Assignment:
Begin at the line below that contains "750x495 pixels." and write out every line from there to the end of the entries, exactly.

___ Excerpted data

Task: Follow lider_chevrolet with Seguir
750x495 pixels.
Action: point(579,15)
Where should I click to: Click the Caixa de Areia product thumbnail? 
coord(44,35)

______

Result of this exercise:
750x495 pixels.
Action: point(579,15)
Where should I click to: Click the Caixa de Areia product thumbnail? 
coord(44,35)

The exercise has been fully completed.